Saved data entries
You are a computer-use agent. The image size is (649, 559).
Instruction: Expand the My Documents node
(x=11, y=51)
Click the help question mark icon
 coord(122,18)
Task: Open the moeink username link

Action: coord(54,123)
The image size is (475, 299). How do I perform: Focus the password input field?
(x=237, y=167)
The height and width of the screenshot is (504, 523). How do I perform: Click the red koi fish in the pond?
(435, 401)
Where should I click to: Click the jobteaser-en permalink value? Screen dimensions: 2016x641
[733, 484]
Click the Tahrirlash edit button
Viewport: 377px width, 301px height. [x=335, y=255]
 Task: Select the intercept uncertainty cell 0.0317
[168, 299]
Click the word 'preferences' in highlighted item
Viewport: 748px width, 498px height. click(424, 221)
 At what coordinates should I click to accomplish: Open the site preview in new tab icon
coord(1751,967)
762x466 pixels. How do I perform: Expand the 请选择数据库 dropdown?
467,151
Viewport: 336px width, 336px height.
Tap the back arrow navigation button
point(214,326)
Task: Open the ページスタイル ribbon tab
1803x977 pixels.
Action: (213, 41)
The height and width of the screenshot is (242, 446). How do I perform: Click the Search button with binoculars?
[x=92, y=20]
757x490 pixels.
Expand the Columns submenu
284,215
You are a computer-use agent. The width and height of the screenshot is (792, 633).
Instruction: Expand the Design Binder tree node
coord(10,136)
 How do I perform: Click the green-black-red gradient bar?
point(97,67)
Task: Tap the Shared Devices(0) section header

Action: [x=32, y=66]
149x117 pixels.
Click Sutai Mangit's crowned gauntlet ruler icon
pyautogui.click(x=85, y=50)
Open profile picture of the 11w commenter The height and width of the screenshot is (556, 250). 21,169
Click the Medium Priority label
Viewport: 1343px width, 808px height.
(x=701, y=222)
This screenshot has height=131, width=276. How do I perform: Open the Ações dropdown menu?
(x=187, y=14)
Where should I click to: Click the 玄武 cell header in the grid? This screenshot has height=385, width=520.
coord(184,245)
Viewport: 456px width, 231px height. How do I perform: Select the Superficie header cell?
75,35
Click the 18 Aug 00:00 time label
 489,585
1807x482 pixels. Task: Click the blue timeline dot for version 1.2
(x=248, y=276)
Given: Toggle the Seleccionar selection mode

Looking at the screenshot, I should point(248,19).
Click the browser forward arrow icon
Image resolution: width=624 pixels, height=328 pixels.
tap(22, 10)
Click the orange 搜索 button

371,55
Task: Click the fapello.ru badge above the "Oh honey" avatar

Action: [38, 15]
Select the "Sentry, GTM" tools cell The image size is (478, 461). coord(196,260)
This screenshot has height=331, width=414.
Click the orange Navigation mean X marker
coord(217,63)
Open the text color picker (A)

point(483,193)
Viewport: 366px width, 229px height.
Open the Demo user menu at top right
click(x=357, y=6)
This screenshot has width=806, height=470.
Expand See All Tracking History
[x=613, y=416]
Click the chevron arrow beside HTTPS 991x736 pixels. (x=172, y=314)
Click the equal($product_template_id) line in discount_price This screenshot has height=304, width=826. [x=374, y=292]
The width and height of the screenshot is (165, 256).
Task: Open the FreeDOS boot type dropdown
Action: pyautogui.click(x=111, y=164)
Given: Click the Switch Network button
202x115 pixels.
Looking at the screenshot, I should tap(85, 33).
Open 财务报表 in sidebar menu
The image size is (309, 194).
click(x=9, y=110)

**YOUR ASSIGNMENT**
The output should be a character-exact copy of all entries.

**FINISHED TASK**
You are a computer-use agent. The image size is (649, 559).
Instruction: Expand the My Documents node
(x=11, y=51)
Click the help question mark icon
 coord(122,18)
Task: Open the moeink username link

Action: coord(54,123)
The image size is (475, 299). How do I perform: Focus the password input field?
(x=237, y=167)
The height and width of the screenshot is (504, 523). How do I perform: Click the red koi fish in the pond?
(435, 401)
Where should I click to: Click the jobteaser-en permalink value? Screen dimensions: 2016x641
[733, 484]
Click the Tahrirlash edit button
Viewport: 377px width, 301px height. [x=335, y=255]
 Task: Select the intercept uncertainty cell 0.0317
[168, 299]
Click the word 'preferences' in highlighted item
Viewport: 748px width, 498px height. click(424, 221)
 At what coordinates should I click to accomplish: Open the site preview in new tab icon
coord(1751,967)
762x466 pixels. How do I perform: Expand the 请选择数据库 dropdown?
467,151
Viewport: 336px width, 336px height.
Tap the back arrow navigation button
point(214,326)
Task: Open the ページスタイル ribbon tab
1803x977 pixels.
Action: (213, 41)
The height and width of the screenshot is (242, 446). How do I perform: Click the Search button with binoculars?
[x=92, y=20]
757x490 pixels.
Expand the Columns submenu
284,215
You are a computer-use agent. The width and height of the screenshot is (792, 633).
Instruction: Expand the Design Binder tree node
coord(10,136)
 How do I perform: Click the green-black-red gradient bar?
point(97,67)
Task: Tap the Shared Devices(0) section header

Action: [x=32, y=66]
149x117 pixels.
Click Sutai Mangit's crowned gauntlet ruler icon
pyautogui.click(x=85, y=50)
Open profile picture of the 11w commenter The height and width of the screenshot is (556, 250). 21,169
Click the Medium Priority label
Viewport: 1343px width, 808px height.
(x=701, y=222)
This screenshot has height=131, width=276. How do I perform: Open the Ações dropdown menu?
(x=187, y=14)
Where should I click to: Click the 玄武 cell header in the grid? This screenshot has height=385, width=520.
coord(184,245)
Viewport: 456px width, 231px height. How do I perform: Select the Superficie header cell?
75,35
Click the 18 Aug 00:00 time label
 489,585
1807x482 pixels. Task: Click the blue timeline dot for version 1.2
(x=248, y=276)
Given: Toggle the Seleccionar selection mode

Looking at the screenshot, I should point(248,19).
Click the browser forward arrow icon
Image resolution: width=624 pixels, height=328 pixels.
tap(22, 10)
Click the orange 搜索 button

371,55
Task: Click the fapello.ru badge above the "Oh honey" avatar

Action: [38, 15]
Select the "Sentry, GTM" tools cell The image size is (478, 461). coord(196,260)
This screenshot has height=331, width=414.
Click the orange Navigation mean X marker
coord(217,63)
Open the text color picker (A)

point(483,193)
Viewport: 366px width, 229px height.
Open the Demo user menu at top right
click(x=357, y=6)
This screenshot has width=806, height=470.
Expand See All Tracking History
[x=613, y=416]
Click the chevron arrow beside HTTPS 991x736 pixels. (x=172, y=314)
Click the equal($product_template_id) line in discount_price This screenshot has height=304, width=826. [x=374, y=292]
The width and height of the screenshot is (165, 256).
Task: Open the FreeDOS boot type dropdown
Action: pyautogui.click(x=111, y=164)
Given: Click the Switch Network button
202x115 pixels.
Looking at the screenshot, I should tap(85, 33).
Open 财务报表 in sidebar menu
The image size is (309, 194).
click(x=9, y=110)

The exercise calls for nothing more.